Nick Cave bears complex fruit from the Bad Seeds

By Gina Arnold

I RECENTLY HEARD on one of those 10-second radio info-flashes that are supposed to pass for "news" that the number of youth smokers in California has dropped considerably, down to 7 percent. At Nick Cave's recent performance in San Francisco last week, that number was more like 99 percent, or so it seemed upon the show's completion, when I emerged from the arena into a huge gray cloud of smoke.

The corollary is obvious: Nick Cave fans all possess a little bit of a death wish. Certainly Cave himself does: the 42-year-old singer and leader of the bands the Birthday Party and the Bad Seeds is as famous for his former junkie status as he is for his frightening songs about murder and mayhem.

Of course some of his walking-cadaver image must be an act. I know a journalist who claims that Cave insisted she drive him to Tijuana for their interview and then shot up in her car on the way, and although I recall similar incidents of exhibitionistic self-destructive behavior in the bad old days of heroin addiction, that one kind of takes the cake.

As that incident indicates, though, Cave's much-vaunted seediness is both legendary and a big part of his appeal. He has traded on it for decades, and it is part of what makes his music, which is as dark and as twisted as any ever written, compelling.

But is the pose really necessary? Nowadays, I wonder. His stance certainly affects adolescents the same way it always has, which is to say, it imbues his act with a kind of glamour.

Back in the mid-'80s, I worked briefly at college radio station KFJC in Los Altos Hills, and when I heard Cave's first band, the Birthday Party, I realized that I knew absolutely nothing about punk. Prior to that moment, I thought my record collection, which was full of LPs by Elvis Costello, Blondie, the Ramones, the Clash and the Pretenders, was really edgy.

After I heard the Birthday Party, I knew I was missing a lot. Frankly, the Birthday Party scared the crap out of me. I didn't get it--and I was just sufficiently sophisticated enough to know that "not getting it" didn't mean that the band was bad.

Just saying "Help!
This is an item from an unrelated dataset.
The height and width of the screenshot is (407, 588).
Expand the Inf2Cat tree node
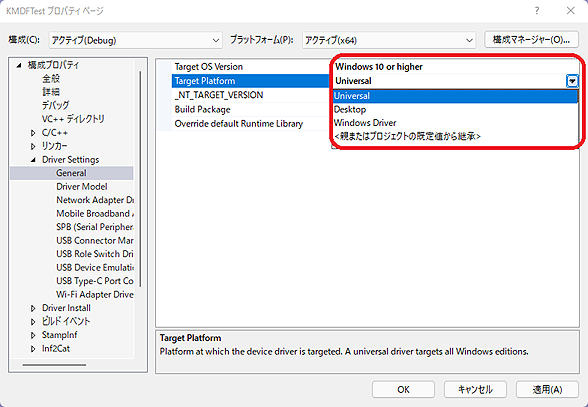[x=33, y=349]
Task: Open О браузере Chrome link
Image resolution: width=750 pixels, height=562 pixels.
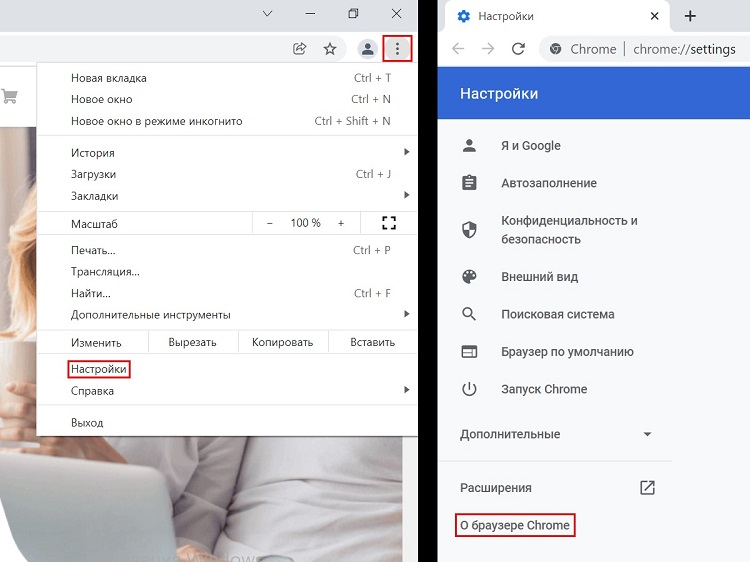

This music is ugly and scary and noisy and rude" was certainly not going to earn me any brownie points at KFJC; it would have been the equivalent of saying, in 1955, that Elvis Presley sucked because he mumbled or that "Tutti Frutti" had dumb lyrics.

Luckily for me, because I faintly recognized that Cave's work was art, in the months that I worked at KFJC, I played his music--along with that of equally "hard" records by bands like Fugazi and Throbbing Gristle--until I did finally get it.

I realized, eventually, that although his songs are dark and disturbing, they are also incredibly literate, beautiful and often rather witty--Thomas Hardy meets Robert Johnson, with some Jim Thompson thrown in for good measure.

YEARS PASSED, and Cave's oeuvre progressed through that band to his next, the even scarier Berlin-based Bad Seeds. But although it still might have been hard for more mainstream ears to recognize the brains and the beauty in the Bad Seeds, even the squarest of listeners would have "gotten" the genius of Cave at his performance last week, during which he sat somberly at a grand piano, alternately sucking on a cigarette and giving the instrument what my mom used to call "a pounding."

He was accompanied, at times, by violinist Warren Ellis, drummer Jim White and bassist Susan Stenger, who helped him create the strangely folksy new sound that permeates his upcoming LP, No More Shall We Part (WEA/Warner Bros.).

Because he is revered by his fans and hardly ever shows up in this area, the Cave performance was a bit of an occasion, like the Oscars of the hipoisie. The audience was dressed in its very best. All the girls wore absolutely gorgeous frocks of silk and satin, vintage black cocktail dresses, patterned tights and lovely and dangerous-looking high heels. The men wore suits or some other form of male finery.

Cave himself wore a black frock coat and blue tie, and violinist Ellis (of the amazing Australian band the Dirty Three) was equally snazzy. Despite his finery, however, Ellis sat crouched like a cannonball during the parts he didn't play on, hugging his knees and rocking back and forth.

He was kind of fascinating, but for the most part, all eyes (and ears) were on Cave, who sang incredibly compelling folksy versions of old songs like "The Mercy Seat," "Into Your Arms," "Henry Lee," "Stagger Lee" and even a bit of the old Birthday Party song "Wild World."

The only unfortunate thing was the audience. His fans exhibited that weird state of holy reverence crossed with self-conscious braggadoccio that's very difficult to endure. They couldn't stop yelling things out at Cave, from the egregious "Marry me!" to the even more egregious "Free Bird."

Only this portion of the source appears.